The floor of Es Devlin's set is a sundial which, considering the play is set in a desert, makes about as much sense as equipping a fish with an umbrella. But the desert is a metaphorical one that two English couples reach in their car one Christmas Eve. The elderly Henry, whose wife deserted him (see what I mean?) long ago lives there, though his time and the water are running out. His two sons, Simon and Daniel, have come to stay, with their respective wives, Miranda and Freyja, all inexplicably having worn their best clothes on the long journey. But before long those clothes are shed by Daniel and Miranda, who find a neat solution to his impotence and her childlessness.
Plot, however, isn't so much the point as the language in which all five rant and row and analyse their marriages. Laurens, who won awards for her previous, first play, The Three Birds, calls it non-naturalistic, but many of us could supply a shorter word. Daniel repels his wife's advances with "There's no point in you/lying like a wishbone,/always lowering the looped horns of/your youandus uterus at me;/legs open, for a man/soft as cheese!" Well, not if the cheese is pecorino, but one gets the idea. Sometimes the men talk in a kind of cod-child dialect: "Think of the oftentimes when small I was/and taked I a sandwich, some water,/and sitted on the wall outside and wouldn't/never come back in." Sometimes the elegant Miranda speaks, in her usual cultured tones, like an old black mammy: "Like a child, Henry, you a child like on the first day at school;/ ... You can't lie on your own sons no more."

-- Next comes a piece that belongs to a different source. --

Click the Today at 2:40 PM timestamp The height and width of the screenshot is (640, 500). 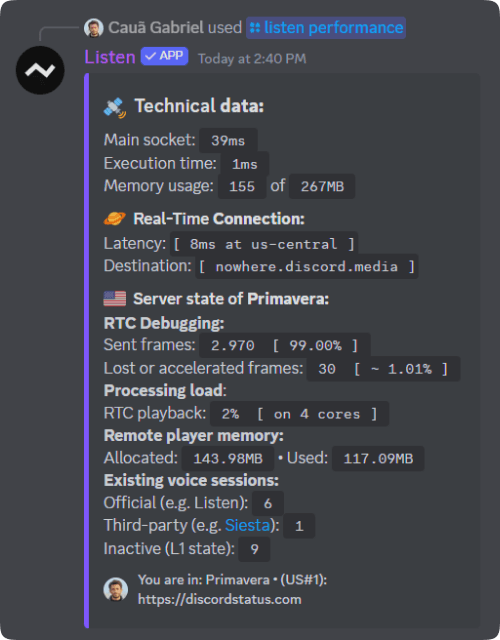pos(252,59)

The first-night audience, thick with guests of the sponsor, listened to all this politely, but giggles broke out when Daniel complained, of his anaphrodisiac wife: "She sings my stick asleep." Everyone, though, was silent at Laurens' wordplay, the sort that might be made by a bright child or a dim foreigner. "You'll say wait and see," says Daniel. "Pray./But I'm fed up with wait-watching." Miranda suggests to Daniel they take the car. He responds: "I'll drive you wild." The stage directions indicate "slight laughter."
The unfortunate actors in Michael Attenborough's production have my sympathy, but Damian Lewis, who was so good as the tortured Soames Forsyte on TV, has my admiration as well. Against the odds, he manages to make the character of Daniel, as absurd as the rest, into a believably dignified and tormented figure. One leaves the refurbished Almeida feeling only relief and the conviction that bigger bars and swankier toilets are less deserving of money than playwrights who can do good work and directors who have the sense to know it.